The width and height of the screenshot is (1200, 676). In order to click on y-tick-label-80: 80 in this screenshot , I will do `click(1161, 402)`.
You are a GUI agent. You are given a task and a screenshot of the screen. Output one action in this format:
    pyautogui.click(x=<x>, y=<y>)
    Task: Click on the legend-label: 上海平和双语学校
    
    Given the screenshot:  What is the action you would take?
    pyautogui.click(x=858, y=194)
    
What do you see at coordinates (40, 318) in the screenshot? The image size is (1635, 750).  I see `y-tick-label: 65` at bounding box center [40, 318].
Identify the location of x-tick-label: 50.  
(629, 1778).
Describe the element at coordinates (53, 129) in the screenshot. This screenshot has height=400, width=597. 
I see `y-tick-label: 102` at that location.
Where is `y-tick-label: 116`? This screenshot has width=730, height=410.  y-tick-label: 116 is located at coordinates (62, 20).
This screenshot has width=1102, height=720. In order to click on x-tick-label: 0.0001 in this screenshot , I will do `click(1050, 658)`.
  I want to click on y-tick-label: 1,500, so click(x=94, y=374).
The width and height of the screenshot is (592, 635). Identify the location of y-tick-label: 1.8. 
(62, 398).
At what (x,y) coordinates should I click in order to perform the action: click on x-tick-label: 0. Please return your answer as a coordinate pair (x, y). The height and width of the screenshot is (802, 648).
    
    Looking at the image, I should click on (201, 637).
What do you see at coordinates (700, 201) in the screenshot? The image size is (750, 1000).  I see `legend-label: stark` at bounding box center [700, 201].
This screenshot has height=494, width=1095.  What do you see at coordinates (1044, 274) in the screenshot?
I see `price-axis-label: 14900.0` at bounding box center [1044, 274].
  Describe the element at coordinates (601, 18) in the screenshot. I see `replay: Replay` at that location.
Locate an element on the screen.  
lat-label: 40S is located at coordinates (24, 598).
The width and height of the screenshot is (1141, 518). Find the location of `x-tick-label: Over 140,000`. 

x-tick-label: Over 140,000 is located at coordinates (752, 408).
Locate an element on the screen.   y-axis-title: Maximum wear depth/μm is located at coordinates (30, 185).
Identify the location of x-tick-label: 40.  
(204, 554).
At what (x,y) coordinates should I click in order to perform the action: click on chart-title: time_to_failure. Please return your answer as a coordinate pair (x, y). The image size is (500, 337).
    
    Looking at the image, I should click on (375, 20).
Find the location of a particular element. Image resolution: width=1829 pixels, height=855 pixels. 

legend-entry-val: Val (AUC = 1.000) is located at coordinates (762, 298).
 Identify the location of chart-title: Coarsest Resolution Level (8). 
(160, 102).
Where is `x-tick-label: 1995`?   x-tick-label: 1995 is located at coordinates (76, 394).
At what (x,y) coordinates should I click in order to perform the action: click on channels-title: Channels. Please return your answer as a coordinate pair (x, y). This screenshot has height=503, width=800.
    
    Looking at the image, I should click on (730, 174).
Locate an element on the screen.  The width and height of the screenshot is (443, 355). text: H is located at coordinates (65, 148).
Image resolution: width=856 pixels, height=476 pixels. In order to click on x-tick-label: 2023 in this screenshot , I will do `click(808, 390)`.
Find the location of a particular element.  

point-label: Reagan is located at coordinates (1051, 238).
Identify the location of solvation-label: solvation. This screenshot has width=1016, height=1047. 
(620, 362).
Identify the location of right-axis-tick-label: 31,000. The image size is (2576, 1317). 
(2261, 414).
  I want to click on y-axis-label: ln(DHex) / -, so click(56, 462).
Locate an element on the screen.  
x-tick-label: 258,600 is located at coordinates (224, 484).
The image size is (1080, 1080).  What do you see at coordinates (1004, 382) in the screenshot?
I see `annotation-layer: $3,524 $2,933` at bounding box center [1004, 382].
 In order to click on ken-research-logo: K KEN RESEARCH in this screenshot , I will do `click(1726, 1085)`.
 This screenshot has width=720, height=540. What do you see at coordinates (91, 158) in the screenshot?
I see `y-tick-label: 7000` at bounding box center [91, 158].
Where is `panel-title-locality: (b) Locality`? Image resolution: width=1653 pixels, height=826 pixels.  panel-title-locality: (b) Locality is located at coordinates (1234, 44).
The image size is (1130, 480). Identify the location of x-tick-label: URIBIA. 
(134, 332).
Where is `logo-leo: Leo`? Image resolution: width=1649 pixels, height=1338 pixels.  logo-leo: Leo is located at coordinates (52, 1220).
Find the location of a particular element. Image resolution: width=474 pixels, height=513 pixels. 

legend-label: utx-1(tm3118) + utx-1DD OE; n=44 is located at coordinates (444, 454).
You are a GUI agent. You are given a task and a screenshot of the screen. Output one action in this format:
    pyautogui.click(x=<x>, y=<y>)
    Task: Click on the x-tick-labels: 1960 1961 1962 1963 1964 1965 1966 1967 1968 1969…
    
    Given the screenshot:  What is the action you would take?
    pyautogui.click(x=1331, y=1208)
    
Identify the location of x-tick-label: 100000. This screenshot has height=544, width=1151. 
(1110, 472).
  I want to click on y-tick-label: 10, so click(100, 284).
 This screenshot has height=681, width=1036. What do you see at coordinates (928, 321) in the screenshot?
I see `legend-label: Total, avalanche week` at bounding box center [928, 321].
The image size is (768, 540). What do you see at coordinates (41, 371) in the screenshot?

• [REQUIREMENT]:
Reproduce verbatim the lines above, starting with the line containing "The image size is (1130, 480)." and continuing through the end of the items, inclusive.

• [OUTPUT BELOW]:
The image size is (1130, 480). Identify the location of x-tick-label: URIBIA. 
(134, 332).
Where is `logo-leo: Leo`? Image resolution: width=1649 pixels, height=1338 pixels.  logo-leo: Leo is located at coordinates (52, 1220).
Find the location of a particular element. Image resolution: width=474 pixels, height=513 pixels. 

legend-label: utx-1(tm3118) + utx-1DD OE; n=44 is located at coordinates (444, 454).
You are a GUI agent. You are given a task and a screenshot of the screen. Output one action in this format:
    pyautogui.click(x=<x>, y=<y>)
    Task: Click on the x-tick-labels: 1960 1961 1962 1963 1964 1965 1966 1967 1968 1969…
    
    Given the screenshot:  What is the action you would take?
    pyautogui.click(x=1331, y=1208)
    
Identify the location of x-tick-label: 100000. This screenshot has height=544, width=1151. 
(1110, 472).
  I want to click on y-tick-label: 10, so click(100, 284).
 This screenshot has height=681, width=1036. What do you see at coordinates (928, 321) in the screenshot?
I see `legend-label: Total, avalanche week` at bounding box center [928, 321].
The image size is (768, 540). What do you see at coordinates (41, 371) in the screenshot?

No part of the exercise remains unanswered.